Memoization in python - detailed explanation with video

  • 0


    This is deeply explained in this youtube video, but you can find the summary below

    Trivial, Broute-force solution

    • In __init__ constructor - do nothing special, just store nums in self.nums
    • In pick() - do 3 things:
      1. get the count of elements which match target
      2. find the random integer in the range(count), from 0 to count, not including count
      3. return the index of randomth occurrence of target in the array

    Sightly optimized solution with memoization

    if pick() is called multiple times with same values of target, then we don't need to re-calculate count each time. It's better to store it in a hash entry hash[target] after we did it first time, and on any following call to pick() - just return hash[target] if it's present.


    from random import randrange
    class Solution(object):
        def __init__(self, nums):
            :type nums: List[int]
            :type numsSize: int
            self.memoCounts = {}
            self.nums = nums
        def getCount(self, target):
            # O(n)
            if target in self.memoCounts:
                return self.memoCounts[target]
            count = 0
            for el in self.nums:
                if el == target:
                    count += 1
            self.memoCounts[target] = count
            return count
        def pick(self, target):
            :type target: int
            :rtype: int
            count = self.getCount(target)

● **Task**
Continue the Python memoization explanation from its final code line.

● **Stored data**
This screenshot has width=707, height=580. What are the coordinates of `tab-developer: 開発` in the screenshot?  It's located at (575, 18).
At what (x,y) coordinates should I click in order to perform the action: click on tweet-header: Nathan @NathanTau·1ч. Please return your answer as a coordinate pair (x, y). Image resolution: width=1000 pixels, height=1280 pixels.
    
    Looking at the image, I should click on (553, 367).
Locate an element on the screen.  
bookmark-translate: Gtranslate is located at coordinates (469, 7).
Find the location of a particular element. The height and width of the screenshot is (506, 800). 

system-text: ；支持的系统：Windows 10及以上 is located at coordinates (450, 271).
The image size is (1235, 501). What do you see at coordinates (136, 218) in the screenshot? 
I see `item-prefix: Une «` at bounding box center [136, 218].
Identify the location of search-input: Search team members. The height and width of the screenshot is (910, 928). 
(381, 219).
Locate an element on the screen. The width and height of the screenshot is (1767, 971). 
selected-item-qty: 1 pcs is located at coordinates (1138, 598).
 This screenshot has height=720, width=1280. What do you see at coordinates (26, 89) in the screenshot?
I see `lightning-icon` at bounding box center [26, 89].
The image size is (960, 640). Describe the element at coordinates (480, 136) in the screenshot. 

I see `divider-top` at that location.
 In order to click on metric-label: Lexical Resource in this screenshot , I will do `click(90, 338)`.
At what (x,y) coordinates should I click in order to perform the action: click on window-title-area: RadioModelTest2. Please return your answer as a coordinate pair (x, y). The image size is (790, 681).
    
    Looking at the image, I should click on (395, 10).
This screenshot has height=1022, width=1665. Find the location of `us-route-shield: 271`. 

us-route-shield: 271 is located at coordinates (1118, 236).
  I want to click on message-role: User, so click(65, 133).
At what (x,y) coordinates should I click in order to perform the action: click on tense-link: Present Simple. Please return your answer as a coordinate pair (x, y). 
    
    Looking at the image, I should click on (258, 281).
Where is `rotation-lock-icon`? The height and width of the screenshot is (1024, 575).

● **Expected answer**
            randIndex = randrange(count) # [0...count)
            targetIndex = 0
            for i in xrange(len(self.nums)):
                if self.nums[i] == target:
                    if targetIndex == randIndex:
                        return i
                    targetIndex += 1
            return "bla"


    I hope that the video was not too boring and long, but I made it to explain the whole process of solving this task as if you were coding on a whiteboard. This can be helpful for those who goes to onsite interviews soon. Anyways, please, leave comments here or below the video if you have them - I'll answer and improve! Good luck!

  • 0

    @3v3rgr33n Are you using random sampling? I think you are not. I don't know if using random sampling is necessary in this question.